::: EXERCISE MATERIALS

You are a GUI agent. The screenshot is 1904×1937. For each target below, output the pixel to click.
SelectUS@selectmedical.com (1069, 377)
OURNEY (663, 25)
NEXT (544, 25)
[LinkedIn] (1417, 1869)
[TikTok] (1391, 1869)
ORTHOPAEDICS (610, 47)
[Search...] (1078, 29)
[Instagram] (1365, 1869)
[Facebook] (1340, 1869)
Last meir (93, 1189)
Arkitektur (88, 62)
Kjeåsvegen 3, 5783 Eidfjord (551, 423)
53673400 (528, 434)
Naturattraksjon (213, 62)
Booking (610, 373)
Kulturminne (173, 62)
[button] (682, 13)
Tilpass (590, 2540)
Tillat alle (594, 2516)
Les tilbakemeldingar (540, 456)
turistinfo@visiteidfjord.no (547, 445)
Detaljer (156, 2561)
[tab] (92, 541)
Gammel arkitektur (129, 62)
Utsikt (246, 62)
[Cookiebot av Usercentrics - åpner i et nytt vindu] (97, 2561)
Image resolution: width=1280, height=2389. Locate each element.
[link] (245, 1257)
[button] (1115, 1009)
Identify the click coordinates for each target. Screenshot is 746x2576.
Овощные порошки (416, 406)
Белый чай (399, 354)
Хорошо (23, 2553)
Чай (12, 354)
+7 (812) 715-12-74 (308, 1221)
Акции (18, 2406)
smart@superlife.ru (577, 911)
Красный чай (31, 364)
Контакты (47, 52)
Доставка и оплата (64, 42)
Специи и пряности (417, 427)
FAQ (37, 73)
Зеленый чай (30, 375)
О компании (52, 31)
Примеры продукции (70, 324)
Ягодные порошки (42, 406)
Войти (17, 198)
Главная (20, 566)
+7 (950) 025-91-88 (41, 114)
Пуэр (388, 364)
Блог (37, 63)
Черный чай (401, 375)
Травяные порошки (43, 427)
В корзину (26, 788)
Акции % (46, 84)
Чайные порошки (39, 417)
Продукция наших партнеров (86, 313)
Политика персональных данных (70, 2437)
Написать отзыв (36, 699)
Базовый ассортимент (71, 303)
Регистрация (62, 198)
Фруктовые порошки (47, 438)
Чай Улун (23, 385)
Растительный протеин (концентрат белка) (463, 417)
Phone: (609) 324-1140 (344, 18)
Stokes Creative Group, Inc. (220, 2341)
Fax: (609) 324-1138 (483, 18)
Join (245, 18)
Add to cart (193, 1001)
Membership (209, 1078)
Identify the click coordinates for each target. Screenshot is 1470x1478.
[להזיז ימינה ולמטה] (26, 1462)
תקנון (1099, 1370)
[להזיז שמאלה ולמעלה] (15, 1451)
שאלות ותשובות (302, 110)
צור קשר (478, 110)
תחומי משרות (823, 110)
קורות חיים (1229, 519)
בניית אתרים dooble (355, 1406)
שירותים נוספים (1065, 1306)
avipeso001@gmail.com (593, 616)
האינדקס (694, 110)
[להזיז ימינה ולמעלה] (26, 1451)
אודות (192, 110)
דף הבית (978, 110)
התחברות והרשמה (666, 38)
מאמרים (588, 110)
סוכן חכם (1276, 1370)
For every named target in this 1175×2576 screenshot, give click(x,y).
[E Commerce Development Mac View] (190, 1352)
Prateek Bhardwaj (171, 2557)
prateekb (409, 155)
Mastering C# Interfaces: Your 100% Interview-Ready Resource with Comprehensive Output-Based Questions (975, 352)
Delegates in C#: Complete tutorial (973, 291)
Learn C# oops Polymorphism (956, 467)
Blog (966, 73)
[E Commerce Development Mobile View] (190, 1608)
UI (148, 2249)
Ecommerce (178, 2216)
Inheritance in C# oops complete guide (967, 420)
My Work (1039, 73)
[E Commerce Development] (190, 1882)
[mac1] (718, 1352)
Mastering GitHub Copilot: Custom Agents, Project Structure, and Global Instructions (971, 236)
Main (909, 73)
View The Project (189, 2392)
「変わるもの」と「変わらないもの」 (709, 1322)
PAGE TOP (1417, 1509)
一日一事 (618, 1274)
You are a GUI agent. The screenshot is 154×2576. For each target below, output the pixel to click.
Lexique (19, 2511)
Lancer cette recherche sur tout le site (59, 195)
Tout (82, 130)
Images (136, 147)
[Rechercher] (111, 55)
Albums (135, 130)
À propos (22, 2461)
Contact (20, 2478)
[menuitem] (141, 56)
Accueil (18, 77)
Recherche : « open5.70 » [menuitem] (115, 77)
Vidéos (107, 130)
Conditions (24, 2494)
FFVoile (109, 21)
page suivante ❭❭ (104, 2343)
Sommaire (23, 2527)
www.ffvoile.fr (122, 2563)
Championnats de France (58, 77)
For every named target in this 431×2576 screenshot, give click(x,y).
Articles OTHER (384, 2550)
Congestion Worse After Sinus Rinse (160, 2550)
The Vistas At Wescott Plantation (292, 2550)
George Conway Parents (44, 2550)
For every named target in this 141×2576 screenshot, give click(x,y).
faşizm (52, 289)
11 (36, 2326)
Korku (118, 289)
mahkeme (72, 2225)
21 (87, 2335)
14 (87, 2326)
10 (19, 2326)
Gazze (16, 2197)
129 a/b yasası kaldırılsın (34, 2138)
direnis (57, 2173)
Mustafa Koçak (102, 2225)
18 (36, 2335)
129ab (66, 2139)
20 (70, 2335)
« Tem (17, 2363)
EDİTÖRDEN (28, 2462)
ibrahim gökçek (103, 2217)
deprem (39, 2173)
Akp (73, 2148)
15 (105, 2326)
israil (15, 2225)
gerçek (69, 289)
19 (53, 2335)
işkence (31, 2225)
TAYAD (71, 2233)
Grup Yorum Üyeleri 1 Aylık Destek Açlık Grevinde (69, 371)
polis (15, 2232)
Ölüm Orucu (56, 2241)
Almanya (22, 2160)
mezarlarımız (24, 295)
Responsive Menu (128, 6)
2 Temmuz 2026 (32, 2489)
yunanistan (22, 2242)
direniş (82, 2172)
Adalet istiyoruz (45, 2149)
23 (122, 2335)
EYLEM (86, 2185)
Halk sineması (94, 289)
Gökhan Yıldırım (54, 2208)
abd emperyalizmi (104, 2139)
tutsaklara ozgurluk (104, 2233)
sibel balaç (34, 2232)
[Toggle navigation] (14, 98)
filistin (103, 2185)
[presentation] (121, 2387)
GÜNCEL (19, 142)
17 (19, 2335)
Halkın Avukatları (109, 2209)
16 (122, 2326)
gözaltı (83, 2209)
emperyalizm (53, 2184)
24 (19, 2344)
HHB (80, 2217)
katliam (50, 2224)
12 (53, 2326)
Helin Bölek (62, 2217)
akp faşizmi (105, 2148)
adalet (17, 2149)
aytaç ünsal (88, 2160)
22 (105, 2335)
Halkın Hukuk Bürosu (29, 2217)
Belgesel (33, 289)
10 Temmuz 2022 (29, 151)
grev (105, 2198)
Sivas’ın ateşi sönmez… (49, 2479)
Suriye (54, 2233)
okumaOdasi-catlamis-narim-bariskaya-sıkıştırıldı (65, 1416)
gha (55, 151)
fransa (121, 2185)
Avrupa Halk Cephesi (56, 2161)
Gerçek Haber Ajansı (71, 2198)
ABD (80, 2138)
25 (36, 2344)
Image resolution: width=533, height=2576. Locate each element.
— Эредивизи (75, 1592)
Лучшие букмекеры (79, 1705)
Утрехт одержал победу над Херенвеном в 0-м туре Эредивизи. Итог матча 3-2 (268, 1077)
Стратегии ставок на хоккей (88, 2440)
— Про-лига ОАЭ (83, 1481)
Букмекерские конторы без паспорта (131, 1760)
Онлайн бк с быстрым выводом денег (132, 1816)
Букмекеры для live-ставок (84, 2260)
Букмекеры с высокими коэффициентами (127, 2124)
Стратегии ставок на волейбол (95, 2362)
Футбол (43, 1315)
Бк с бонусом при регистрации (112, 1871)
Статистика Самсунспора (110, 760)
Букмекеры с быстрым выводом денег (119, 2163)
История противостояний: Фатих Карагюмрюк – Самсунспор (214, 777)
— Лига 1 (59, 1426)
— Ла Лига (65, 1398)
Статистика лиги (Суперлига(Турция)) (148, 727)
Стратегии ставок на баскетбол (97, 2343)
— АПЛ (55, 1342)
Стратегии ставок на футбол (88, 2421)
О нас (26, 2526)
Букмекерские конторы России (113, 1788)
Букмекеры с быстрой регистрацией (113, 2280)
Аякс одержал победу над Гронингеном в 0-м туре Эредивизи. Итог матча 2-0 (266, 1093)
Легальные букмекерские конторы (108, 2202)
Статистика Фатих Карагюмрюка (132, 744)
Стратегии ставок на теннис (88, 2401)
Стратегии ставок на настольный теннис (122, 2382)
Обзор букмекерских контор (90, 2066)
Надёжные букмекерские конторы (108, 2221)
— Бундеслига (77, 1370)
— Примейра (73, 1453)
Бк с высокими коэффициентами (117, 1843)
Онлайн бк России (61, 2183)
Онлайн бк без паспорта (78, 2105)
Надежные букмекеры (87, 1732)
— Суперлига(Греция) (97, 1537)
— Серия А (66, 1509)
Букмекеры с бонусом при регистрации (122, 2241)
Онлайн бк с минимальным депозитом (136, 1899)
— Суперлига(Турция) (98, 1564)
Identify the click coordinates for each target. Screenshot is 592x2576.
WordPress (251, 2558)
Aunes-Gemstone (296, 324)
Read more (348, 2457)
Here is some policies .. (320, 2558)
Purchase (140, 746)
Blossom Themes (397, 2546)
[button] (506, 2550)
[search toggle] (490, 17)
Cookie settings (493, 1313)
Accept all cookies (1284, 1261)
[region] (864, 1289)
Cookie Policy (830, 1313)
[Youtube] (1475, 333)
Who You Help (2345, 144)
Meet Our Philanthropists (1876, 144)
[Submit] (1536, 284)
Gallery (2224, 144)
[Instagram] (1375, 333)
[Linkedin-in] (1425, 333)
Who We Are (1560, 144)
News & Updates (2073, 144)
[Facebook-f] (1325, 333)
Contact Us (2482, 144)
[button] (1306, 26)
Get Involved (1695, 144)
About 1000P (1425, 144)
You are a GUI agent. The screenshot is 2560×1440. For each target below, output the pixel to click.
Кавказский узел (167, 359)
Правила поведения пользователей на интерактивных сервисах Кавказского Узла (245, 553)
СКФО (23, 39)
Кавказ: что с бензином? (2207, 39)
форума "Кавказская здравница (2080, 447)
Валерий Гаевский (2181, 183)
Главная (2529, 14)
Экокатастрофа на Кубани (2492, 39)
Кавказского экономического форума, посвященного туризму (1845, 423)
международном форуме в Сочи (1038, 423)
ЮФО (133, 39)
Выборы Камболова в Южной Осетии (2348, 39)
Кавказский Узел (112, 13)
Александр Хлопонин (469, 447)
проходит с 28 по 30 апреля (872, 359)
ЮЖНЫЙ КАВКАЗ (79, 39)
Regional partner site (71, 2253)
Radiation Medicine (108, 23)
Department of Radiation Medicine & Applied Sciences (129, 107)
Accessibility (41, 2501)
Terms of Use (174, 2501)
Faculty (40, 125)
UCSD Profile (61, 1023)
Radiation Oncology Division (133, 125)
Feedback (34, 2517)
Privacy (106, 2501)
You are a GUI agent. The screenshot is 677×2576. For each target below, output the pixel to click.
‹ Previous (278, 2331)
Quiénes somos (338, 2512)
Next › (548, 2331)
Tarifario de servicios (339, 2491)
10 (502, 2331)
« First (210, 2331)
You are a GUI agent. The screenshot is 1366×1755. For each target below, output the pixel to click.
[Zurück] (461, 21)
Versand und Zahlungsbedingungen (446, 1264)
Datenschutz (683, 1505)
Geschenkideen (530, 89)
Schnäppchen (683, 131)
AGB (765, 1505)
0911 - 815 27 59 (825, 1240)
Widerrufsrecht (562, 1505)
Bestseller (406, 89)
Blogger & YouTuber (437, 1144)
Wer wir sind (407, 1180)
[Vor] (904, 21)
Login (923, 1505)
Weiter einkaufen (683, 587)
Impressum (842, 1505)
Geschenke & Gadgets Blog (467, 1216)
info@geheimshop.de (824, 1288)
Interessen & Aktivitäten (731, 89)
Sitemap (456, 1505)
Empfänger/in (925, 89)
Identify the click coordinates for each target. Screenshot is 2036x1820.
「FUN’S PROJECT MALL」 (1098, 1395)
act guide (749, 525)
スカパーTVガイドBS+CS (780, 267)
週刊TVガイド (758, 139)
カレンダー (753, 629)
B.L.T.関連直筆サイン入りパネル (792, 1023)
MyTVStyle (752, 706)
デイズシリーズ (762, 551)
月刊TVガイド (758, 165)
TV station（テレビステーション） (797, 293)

::::::

WHAT THE TASK ASKS
Could you restate word for word the lines above, from the one that contains "Radiation Medicine (108, 23)" through the one that contains "You are a GUI agent. The screenshot is 677×2576.", and no others?

TASK OUTPUT
Radiation Medicine (108, 23)
Department of Radiation Medicine & Applied Sciences (129, 107)
Accessibility (41, 2501)
Terms of Use (174, 2501)
Faculty (40, 125)
UCSD Profile (61, 1023)
Radiation Oncology Division (133, 125)
Feedback (34, 2517)
Privacy (106, 2501)
You are a GUI agent. The screenshot is 677×2576. For each target below, output the pixel to click.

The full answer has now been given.